Et de rappeler qu'Action Logement, "maison-mère" de Foncière Logement, finance largement le NPNRU en contrepartie de 25% en moyenne des droits à construire sur les opérations (voir notre article du 2 décembre 2014) mais, cette fois, "pour produire quel type de logements ?" Aujourd'hui, c'est de la qualité (les appartements sont grands, la qualité architecturale et du bâti est une exigence...) et c'est surtout destiné à des salariés de la classe moyenne +. Mais demain ?

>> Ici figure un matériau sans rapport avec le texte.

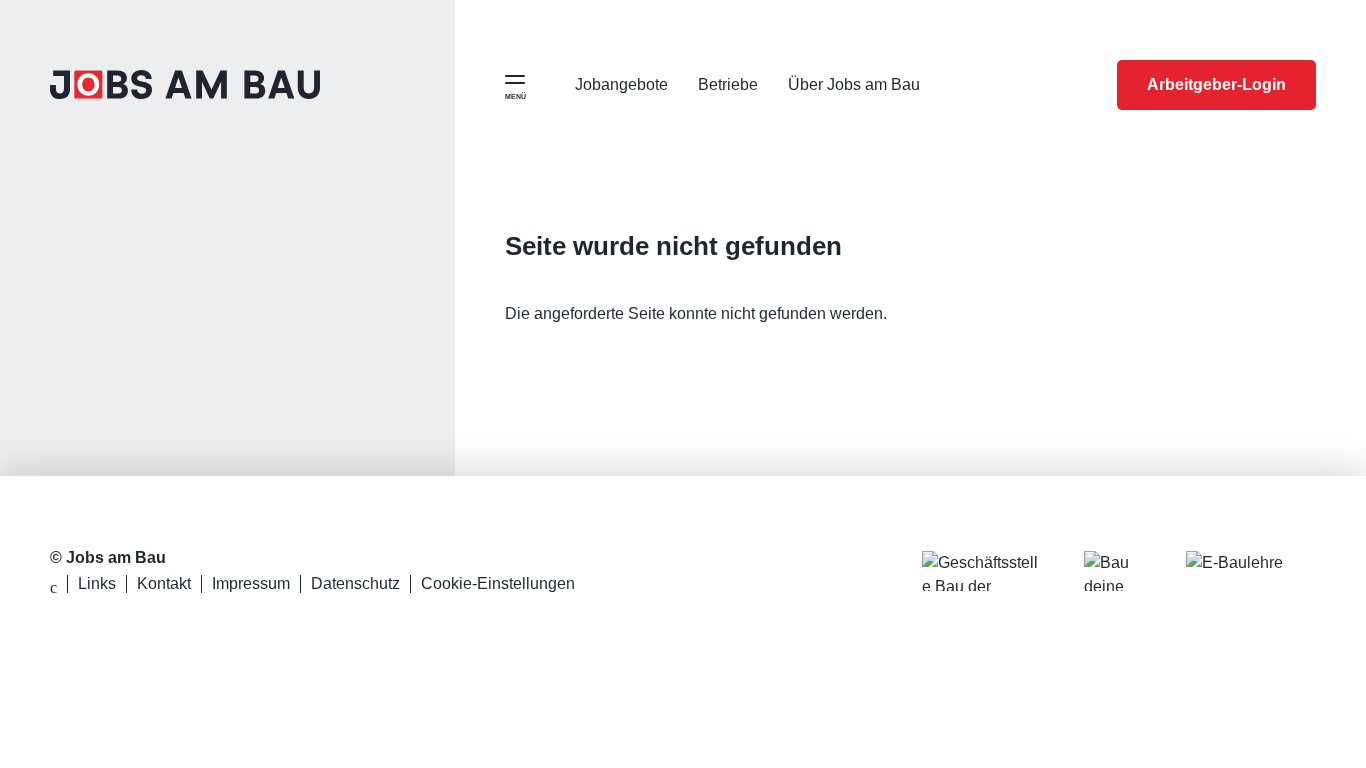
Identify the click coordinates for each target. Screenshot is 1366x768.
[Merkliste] (1078, 85)
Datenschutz (355, 583)
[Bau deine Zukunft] (1115, 571)
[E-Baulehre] (1251, 571)
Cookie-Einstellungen (498, 583)
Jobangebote (621, 84)
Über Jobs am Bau (854, 84)
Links (97, 583)
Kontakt (164, 583)
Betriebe (728, 84)
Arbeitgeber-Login (1216, 84)
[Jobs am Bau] (185, 85)
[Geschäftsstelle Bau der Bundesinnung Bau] (983, 571)
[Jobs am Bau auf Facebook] (53, 587)
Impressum (251, 583)
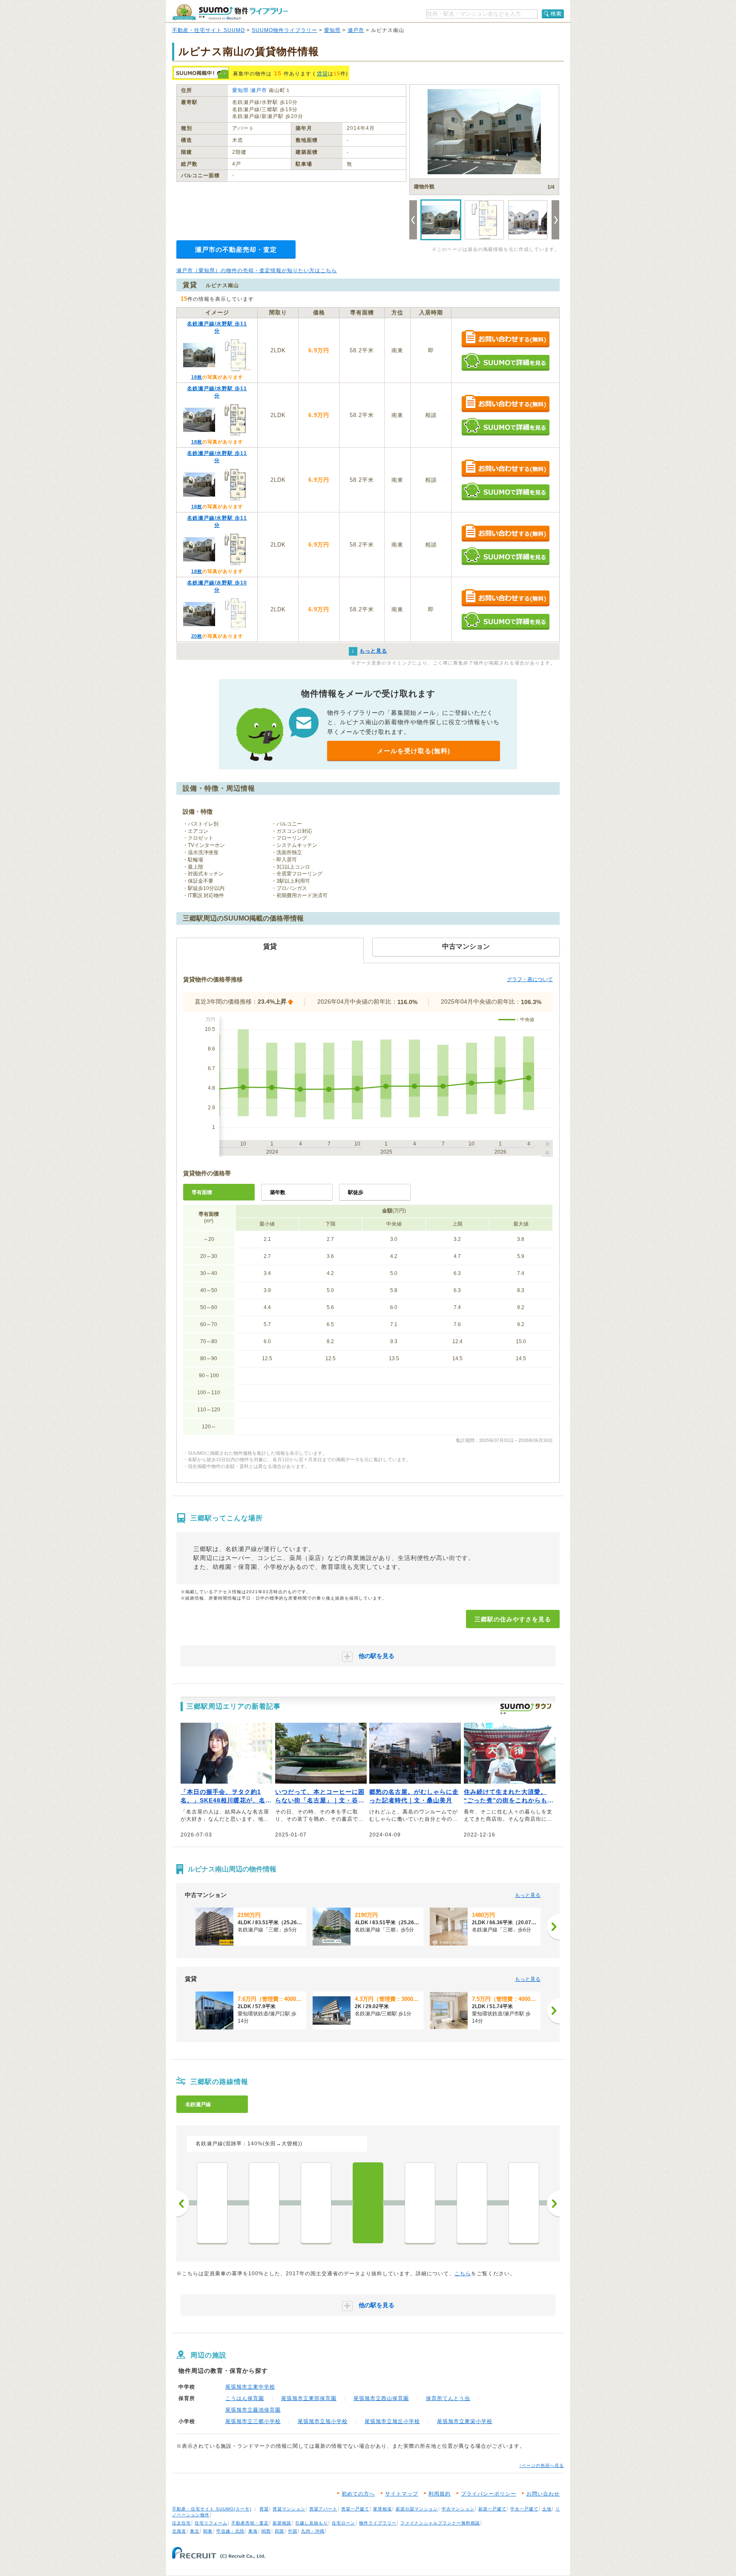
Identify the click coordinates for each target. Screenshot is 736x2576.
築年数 (277, 1192)
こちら (462, 2274)
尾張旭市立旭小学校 (323, 2421)
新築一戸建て (492, 2509)
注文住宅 (181, 2523)
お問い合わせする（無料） (505, 339)
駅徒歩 (355, 1192)
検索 (556, 14)
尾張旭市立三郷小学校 (253, 2421)
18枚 (196, 377)
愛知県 (332, 30)
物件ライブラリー (378, 2523)
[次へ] (553, 1927)
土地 (547, 2509)
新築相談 (282, 2523)
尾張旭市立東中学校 (250, 2387)
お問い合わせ (543, 2494)
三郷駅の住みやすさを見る (512, 1619)
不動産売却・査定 (250, 2523)
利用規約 (439, 2494)
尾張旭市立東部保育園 (308, 2398)
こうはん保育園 (244, 2398)
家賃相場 (382, 2509)
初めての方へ (358, 2494)
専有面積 (202, 1192)
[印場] (212, 2203)
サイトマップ (401, 2494)
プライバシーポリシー (488, 2494)
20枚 (196, 636)
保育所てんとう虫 (448, 2398)
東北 (194, 2531)
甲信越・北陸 (230, 2531)
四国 (279, 2531)
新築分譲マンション (417, 2509)
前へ (182, 2203)
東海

Foncière Logement dans la refonte d'Action Logement

Bruno Lucas veut croire, quant à lui, que "si demain l'ensemble des partenaires sociaux décidaient qu'on doit s'investir dans la mixité sociale, Foncière Logement serait un outil" ; sans cacher que le nœud du problème reste à trouver les modes de financement. Bernard Gaud, président d'Action Logement, convient qu'il est "hasardeux et prématuré de dire ce qui se passera" dans un contexte où "l'ensemble du système Action Logement est dans une refonte complète". Il lâche toutefois : "la place qu'occupe Foncière Logement s'intégrera sûrement dans la refonte d'Action Logement. Après, sous quelle forme ? Quelle structure ?" Il assure que "l'objectif de mixité sociale qui a été atteint perdurera, avec des logements de qualité".
Bruno Lucas envisage quant à lui : "Et si les ESH disent 'on a envie et on a la capacité de le faire' on les aidera d'une manière ou d'une autre. "

Valérie Liquet

(*) 1/3 des locataires avec des revenus inférieurs à 60% des plafonds de logements sociaux, 1/3 des revenus compris entre 60% et 100% des plafonds sociaux (PLUS), 1/3 des ménages entre 100% et 130 % (PLS).